◆ **Exercise 1**: Please list every person named in the news text about Hyundai and the Orange County Museum of Art.
◆ **Exercise 2**: Continue the news text about Hyundai and the Orange County Museum of Art from after its final sentence.

◆ **Study text**:
A Super Bowl prediction: Rams fans in the area will be smiling at the end of next week’s big game in Atlanta.
During the commercials, at least. That’s the Joe Namath-like guarantee of Hyundai Motor America Chief Marketing Officer Dean Evans, whose Fountain Valley company is advertising during the game.
Most Super Bowl ads are now designed to either “make you laugh, or make you cry,” he said during the Brand Innovators panel last week at the Orange County School of the Arts. Advertisers now aim to “lean in on the emotional side,” he said.
This year, “we hope to make everyone laugh,” Evans said at the Farmers & Merchants Bank-sponsored event—noting the national climate could use some cheering up.
Also, Evans said, “Go Rams.”
Will January 2019 be known as the Blue Period for the Orange County Museum of Art and its quest for a new home in Costa Mesa?
Perhaps, although you wouldn’t have guessed much melancholy arising following a 5-0 vote from the city’s planning commission mid-month, approving development plans for the museum’s proposed location at the Segerstrom Center for the Arts, on land gifted by the center.
The 1.6-acre gift initially came with a requirement of breaking ground by 2013, a date long gone.
Extensions for the agreement have subsequently been made—and expired—prior to this month’s approval: center President Terry Dwyer said at the commission hearing that his group was excited about the project “in general” and that they were working with the museum towards a new agreement, likely to be finalized in the next month.

◆ **Supplied data**:
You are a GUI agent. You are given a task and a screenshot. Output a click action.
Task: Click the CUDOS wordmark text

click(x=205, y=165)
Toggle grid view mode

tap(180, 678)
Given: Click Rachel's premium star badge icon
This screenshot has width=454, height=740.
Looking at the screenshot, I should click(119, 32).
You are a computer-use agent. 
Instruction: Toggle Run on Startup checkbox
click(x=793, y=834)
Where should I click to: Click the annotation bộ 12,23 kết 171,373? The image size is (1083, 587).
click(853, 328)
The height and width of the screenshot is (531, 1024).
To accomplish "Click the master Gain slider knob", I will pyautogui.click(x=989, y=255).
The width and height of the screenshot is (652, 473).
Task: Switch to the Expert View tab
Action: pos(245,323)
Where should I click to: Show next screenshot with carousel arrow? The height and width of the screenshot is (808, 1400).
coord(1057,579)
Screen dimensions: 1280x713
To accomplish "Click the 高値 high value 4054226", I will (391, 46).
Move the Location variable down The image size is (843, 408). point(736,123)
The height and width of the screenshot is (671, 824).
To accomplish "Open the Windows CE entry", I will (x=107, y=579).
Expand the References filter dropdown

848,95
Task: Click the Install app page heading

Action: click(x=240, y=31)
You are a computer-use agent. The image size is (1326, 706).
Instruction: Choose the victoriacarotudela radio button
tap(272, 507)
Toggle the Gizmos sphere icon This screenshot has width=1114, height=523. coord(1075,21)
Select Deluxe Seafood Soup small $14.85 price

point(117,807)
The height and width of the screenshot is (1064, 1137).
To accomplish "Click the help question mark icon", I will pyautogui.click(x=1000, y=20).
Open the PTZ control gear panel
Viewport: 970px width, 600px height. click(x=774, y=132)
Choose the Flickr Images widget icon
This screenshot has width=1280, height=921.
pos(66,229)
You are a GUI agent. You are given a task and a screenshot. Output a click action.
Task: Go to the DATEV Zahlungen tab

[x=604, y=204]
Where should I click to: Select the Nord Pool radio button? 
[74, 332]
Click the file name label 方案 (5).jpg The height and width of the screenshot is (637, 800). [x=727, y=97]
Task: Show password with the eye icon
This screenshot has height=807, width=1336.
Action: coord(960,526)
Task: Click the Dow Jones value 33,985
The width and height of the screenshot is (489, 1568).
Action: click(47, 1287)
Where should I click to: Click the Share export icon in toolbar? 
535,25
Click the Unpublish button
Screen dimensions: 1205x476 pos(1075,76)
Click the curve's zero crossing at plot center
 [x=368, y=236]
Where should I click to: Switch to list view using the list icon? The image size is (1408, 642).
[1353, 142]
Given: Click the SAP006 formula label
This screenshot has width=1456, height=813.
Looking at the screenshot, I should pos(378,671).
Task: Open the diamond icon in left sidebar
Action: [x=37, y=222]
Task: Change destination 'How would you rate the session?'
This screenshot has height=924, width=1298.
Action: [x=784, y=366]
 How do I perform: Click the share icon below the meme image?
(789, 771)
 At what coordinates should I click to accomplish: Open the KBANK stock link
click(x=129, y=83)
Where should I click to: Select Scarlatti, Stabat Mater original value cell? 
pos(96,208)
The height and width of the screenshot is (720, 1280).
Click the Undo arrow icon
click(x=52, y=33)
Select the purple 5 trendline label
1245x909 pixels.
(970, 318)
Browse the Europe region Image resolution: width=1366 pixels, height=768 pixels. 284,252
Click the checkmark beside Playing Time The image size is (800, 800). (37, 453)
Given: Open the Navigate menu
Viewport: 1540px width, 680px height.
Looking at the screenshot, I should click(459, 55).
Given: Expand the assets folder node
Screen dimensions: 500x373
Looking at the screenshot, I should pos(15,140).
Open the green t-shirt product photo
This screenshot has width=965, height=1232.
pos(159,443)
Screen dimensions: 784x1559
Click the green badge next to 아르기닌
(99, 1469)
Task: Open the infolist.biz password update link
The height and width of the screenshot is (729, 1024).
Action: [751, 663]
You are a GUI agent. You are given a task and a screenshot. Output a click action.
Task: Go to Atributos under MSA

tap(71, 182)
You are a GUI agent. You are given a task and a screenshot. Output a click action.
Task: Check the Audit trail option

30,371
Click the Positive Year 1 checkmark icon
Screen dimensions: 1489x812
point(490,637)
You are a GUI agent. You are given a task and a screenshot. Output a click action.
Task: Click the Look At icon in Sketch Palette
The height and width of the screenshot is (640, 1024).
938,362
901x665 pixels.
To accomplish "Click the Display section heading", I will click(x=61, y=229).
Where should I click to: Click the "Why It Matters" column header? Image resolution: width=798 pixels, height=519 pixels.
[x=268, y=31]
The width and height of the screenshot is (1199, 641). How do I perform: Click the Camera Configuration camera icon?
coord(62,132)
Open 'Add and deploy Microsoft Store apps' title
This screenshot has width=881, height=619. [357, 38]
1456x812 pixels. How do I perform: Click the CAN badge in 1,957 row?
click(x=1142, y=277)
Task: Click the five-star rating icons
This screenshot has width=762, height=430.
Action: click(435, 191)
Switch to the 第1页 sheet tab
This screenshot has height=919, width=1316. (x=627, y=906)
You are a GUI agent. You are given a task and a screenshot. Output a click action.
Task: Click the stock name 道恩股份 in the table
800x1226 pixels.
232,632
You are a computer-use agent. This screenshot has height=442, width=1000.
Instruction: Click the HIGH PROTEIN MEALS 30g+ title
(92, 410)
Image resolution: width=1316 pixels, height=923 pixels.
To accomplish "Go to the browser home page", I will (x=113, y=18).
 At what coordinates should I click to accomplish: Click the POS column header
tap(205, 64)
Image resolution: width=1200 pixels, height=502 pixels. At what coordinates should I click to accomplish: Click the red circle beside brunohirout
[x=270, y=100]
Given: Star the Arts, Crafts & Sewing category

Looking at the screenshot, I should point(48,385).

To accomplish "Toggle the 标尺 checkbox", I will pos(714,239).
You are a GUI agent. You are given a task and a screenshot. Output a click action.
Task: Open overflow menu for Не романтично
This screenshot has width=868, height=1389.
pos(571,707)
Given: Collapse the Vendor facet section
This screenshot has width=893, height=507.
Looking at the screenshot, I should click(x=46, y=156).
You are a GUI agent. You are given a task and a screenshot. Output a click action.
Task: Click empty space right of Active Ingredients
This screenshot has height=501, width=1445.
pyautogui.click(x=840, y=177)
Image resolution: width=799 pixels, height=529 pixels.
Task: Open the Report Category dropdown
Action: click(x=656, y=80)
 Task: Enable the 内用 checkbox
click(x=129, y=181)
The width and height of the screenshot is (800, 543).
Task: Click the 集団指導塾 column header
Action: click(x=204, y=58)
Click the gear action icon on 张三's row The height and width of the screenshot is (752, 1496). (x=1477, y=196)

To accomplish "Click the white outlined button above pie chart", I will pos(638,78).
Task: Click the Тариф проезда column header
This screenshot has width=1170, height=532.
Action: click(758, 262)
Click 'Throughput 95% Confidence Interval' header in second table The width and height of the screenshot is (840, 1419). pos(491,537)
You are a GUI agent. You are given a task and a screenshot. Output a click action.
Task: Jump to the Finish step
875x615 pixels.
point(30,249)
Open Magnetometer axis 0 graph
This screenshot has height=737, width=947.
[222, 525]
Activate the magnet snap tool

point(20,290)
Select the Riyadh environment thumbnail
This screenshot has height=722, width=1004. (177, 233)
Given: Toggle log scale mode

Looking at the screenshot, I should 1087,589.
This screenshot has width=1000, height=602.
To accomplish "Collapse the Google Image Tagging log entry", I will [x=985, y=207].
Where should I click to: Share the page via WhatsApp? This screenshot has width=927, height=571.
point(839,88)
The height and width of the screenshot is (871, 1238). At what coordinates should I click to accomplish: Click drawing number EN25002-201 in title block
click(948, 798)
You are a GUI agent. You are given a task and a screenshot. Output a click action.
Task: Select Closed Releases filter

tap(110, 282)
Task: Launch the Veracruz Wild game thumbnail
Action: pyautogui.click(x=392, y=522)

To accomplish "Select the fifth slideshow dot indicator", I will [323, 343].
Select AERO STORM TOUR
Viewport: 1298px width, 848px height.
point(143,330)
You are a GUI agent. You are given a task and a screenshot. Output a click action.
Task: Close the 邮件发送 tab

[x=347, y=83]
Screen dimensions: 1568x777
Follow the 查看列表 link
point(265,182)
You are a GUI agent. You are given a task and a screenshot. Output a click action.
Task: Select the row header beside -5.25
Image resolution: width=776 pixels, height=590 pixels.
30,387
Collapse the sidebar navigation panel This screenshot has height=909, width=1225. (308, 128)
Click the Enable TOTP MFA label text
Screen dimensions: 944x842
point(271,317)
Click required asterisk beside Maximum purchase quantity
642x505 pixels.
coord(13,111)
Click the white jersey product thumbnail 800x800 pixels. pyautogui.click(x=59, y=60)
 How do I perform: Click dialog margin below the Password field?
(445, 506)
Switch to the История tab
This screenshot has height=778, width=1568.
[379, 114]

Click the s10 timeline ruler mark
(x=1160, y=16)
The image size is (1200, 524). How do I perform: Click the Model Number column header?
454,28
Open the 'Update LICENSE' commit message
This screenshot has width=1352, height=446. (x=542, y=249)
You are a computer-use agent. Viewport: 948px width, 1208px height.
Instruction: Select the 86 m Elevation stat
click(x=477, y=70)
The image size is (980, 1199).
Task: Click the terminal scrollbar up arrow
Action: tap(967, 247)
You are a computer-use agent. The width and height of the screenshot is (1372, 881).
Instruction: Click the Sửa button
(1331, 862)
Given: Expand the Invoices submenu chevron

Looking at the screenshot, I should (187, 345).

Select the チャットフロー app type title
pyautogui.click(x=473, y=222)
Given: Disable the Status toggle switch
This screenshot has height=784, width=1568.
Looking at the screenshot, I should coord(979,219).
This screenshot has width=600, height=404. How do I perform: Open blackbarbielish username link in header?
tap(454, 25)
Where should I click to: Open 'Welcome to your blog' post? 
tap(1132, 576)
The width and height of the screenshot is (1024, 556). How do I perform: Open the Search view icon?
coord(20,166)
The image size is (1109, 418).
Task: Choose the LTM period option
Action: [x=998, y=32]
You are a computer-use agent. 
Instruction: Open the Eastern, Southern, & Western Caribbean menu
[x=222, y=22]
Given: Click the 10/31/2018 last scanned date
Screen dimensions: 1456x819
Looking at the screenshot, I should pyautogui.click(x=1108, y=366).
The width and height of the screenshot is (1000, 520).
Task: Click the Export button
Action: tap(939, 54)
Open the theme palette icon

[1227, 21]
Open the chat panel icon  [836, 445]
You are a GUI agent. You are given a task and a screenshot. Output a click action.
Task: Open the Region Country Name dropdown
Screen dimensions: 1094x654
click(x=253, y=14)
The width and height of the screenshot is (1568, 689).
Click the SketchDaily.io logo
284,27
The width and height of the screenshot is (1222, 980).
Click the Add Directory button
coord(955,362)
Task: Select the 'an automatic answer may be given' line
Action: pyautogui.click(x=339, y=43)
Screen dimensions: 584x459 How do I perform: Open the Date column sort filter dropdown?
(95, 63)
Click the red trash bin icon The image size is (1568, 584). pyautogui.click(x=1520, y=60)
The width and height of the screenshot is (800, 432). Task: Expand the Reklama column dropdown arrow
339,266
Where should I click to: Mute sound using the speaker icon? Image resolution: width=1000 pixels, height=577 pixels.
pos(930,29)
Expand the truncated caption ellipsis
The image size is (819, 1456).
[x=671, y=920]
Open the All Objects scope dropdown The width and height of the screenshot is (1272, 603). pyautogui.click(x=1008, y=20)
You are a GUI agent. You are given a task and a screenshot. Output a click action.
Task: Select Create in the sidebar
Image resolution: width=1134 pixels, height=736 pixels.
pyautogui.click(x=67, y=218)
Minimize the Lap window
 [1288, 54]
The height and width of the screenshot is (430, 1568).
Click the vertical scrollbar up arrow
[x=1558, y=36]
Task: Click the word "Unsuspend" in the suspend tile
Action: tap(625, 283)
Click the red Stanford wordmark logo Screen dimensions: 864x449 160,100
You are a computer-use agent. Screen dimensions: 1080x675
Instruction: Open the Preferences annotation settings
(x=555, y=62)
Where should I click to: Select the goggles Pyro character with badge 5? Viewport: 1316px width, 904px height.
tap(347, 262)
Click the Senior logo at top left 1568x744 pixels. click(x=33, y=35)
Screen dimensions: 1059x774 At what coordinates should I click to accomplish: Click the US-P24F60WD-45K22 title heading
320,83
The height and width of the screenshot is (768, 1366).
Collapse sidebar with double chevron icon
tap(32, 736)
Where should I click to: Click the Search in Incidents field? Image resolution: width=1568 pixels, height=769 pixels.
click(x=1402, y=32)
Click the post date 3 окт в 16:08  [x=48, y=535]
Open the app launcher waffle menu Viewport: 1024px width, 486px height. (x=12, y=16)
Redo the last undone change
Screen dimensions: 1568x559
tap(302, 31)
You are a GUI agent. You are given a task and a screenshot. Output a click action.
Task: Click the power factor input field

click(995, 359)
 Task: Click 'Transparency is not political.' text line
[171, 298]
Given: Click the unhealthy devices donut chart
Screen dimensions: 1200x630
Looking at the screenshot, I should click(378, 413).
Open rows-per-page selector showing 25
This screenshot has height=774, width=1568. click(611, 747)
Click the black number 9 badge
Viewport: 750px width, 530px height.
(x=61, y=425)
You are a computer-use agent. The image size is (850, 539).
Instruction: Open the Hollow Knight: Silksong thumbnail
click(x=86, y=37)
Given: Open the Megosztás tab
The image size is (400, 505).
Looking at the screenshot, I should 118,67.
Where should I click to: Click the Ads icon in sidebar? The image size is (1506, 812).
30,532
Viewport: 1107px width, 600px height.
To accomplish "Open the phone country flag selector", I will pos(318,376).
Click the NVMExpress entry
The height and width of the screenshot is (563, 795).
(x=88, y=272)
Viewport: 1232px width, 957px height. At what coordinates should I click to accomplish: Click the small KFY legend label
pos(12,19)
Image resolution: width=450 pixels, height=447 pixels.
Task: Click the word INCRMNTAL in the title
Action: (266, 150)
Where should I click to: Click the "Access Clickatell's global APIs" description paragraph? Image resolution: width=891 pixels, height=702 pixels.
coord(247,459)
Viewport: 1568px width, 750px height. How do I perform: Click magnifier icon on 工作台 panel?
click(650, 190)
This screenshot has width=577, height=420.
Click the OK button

◆ **Output 1**: Joe Namath, Dean Evans, Terry Dwyer

◆ **Output 2**:
Surprising then, that the center officially appealed the commission’s unanimous decision. Reasons for the appeal were not immediately disclosed, and center executives couldn’t be reached for comment.
Assuming the kerfuffle is resolved, the museum still has a significant amount of fundraising to do. The reported $24 million it received from the sale of its former home in Newport Beach is just a start of what’s needed to build the facility, previously estimated to cost $70 million or more.
A facility of a different type expects to make big strides towards groundbreaking this week.
OC’s Board of Supervisors is expected to announce this week a $17 million commitment to fund creation of the county’s first “Be Well OC Regional Mental Health and Wellness Hub” at a 45,000-square-foot office in Orange that the county bought last year.
The project’s backer include ex-Irvine Co. exec and former Santa Ana mayor Dan Young, ex-CEO of St. Joseph Hoag Health Richard Afable, and a slew of area hospitals, churches and others, which are said to have already raised much of the additional funds needed for the estimated $40 million project, likely to break ground this year.